Emile Coue: Chicago's miracle man
February 6, 2012
The announcement appeared on the entertainment page of the Tribune, just below the ad for the Four Marx Brothers. Emile Coue would be presenting a lecture at Orchestra Hall on February 6, 1923. The Miracle Man was coming to Chicago!
Coue was a 65-year-old French pharmacist. In the course of his business, he had made a startling discovery--patients responded better when he praised their medicine. He concluded that their imagination was the reason. It all had to do with thinking positive thoughts.
Coue claimed any person could develop this power. He called his method "autosuggestion," and it was easy. Just keep repeating a simple phrase--"Day by day, in every way, I am getting better and better." The unconscious would do the rest. You could transform your health, your life, everything!
Now Coue was touring the United States. He was describing his system to vast audiences, selling his books, setting up Coue Institutes to promote autosuggestion. Rumors circulated that he had even cured people of physical ailments.
His Chicago appearances did not disappoint. Each session packed Orchestra Hall with over 3,000 people. At the conclusion of his final lecture, Coue approached a group of five crippled people. One by one, he put his hands on their legs, and mumbled. Then he shouted the command--"Now walk! You're better! You're cured!"
The five cripples dropped their canes and crutches. They took tottering steps forward. They walked.

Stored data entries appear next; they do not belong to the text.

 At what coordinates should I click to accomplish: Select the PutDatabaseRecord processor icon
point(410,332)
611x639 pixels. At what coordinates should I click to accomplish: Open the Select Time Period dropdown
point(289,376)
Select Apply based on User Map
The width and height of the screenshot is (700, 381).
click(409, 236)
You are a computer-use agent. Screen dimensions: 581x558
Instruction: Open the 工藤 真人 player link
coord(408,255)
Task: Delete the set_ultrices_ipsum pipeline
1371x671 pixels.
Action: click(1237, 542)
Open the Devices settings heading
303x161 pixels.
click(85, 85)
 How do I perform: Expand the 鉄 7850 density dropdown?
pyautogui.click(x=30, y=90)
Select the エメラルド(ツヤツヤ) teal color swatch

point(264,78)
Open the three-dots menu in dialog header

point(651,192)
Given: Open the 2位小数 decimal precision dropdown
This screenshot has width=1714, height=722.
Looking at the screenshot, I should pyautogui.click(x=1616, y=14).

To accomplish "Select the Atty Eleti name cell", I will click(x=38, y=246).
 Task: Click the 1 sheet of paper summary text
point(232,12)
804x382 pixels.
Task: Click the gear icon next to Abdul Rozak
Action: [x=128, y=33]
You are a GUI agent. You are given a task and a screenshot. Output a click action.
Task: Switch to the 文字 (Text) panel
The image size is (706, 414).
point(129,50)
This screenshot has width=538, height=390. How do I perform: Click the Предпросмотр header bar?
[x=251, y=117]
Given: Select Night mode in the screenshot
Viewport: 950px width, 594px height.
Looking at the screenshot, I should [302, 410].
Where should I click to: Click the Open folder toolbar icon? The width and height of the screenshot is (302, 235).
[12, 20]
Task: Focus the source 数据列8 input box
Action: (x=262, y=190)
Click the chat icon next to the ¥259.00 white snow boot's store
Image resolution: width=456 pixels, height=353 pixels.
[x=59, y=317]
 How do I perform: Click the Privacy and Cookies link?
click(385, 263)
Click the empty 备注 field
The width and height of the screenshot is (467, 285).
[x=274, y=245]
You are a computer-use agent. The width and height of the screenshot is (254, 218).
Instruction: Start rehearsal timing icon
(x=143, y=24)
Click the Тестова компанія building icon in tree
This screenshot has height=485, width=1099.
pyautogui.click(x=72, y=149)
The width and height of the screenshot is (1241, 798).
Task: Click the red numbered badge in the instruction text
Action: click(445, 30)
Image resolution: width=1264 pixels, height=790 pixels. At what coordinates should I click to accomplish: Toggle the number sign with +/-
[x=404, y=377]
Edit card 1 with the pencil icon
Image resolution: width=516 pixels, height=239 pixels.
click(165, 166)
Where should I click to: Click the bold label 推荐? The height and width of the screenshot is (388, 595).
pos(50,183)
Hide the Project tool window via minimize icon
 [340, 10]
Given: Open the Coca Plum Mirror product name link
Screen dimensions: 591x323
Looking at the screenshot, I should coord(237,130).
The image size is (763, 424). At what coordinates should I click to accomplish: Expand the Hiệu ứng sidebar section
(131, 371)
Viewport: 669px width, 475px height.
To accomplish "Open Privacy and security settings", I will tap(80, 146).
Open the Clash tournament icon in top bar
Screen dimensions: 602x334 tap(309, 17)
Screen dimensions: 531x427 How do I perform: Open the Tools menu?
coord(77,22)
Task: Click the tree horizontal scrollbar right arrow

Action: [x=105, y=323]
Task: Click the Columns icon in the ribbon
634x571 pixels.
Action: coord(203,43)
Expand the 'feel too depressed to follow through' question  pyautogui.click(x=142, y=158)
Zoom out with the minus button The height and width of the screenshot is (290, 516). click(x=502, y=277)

The audience exploded in cheers. Coue remained calm. He again declared he was not a healer, only a teacher. "I teach people to cure themselves," he said. "It is not a miracle." These people had not really been crippled. They'd merely had "psychic paralysis."
Coue moved on from Chicago, then returned to France. The next year he made a second American tour. He died in 1926.
In more recent times, his ideas on positive thinking have influenced such luminaries as Norman Vincent Peale and Marianne Williamson.
Autosuggestion itself turned out to be a fad. Even before Coue's death, there were jokes about it.
One of them was about a woman who sought Coue's help. She told Coue her husband always thought he was sick and was constantly complaining. Coue told the woman to go home and have the husband repeat the "day-by-day" phrase.
A few days later the woman returned. Coue asked if the autosuggestion had worked. The woman shook her head. "Now my husband is worse," she said. "Now he thinks he's dead."